Stated goal:
Tally the lines of the records below that contain the string "should", treating uppercase and lowercase as distinct, and give only the resulting number.

START Data for this exercise

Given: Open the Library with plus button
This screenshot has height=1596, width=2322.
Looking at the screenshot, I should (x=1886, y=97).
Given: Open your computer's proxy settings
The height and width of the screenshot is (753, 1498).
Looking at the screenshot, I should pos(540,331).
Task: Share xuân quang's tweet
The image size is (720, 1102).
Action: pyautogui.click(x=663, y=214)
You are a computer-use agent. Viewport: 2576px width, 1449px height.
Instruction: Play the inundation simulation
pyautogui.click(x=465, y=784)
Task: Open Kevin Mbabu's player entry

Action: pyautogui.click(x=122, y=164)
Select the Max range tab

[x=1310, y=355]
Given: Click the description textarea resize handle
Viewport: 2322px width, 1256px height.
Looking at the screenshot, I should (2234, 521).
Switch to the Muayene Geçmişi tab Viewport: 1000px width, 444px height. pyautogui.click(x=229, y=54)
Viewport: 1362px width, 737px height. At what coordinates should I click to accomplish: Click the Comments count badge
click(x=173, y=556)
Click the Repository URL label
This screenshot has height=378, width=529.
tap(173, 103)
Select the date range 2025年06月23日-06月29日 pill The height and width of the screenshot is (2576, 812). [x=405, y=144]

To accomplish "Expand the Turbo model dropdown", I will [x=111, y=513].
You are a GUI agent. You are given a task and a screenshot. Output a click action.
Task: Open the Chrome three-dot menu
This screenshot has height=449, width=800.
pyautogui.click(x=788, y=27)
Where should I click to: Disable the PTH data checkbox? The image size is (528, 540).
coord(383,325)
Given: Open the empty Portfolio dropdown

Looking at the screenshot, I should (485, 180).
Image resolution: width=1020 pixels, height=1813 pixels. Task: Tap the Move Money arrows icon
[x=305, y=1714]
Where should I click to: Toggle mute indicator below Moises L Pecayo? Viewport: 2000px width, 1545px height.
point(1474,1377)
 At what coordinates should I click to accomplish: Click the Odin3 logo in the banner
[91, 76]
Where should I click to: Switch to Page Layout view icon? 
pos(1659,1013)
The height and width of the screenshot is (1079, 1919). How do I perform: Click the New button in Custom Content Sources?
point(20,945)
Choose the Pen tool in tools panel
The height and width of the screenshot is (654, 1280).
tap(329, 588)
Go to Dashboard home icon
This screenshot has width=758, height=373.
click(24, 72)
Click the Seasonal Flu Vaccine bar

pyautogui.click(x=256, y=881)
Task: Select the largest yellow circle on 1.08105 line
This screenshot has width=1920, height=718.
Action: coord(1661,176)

END Data for this exercise

Final result:
9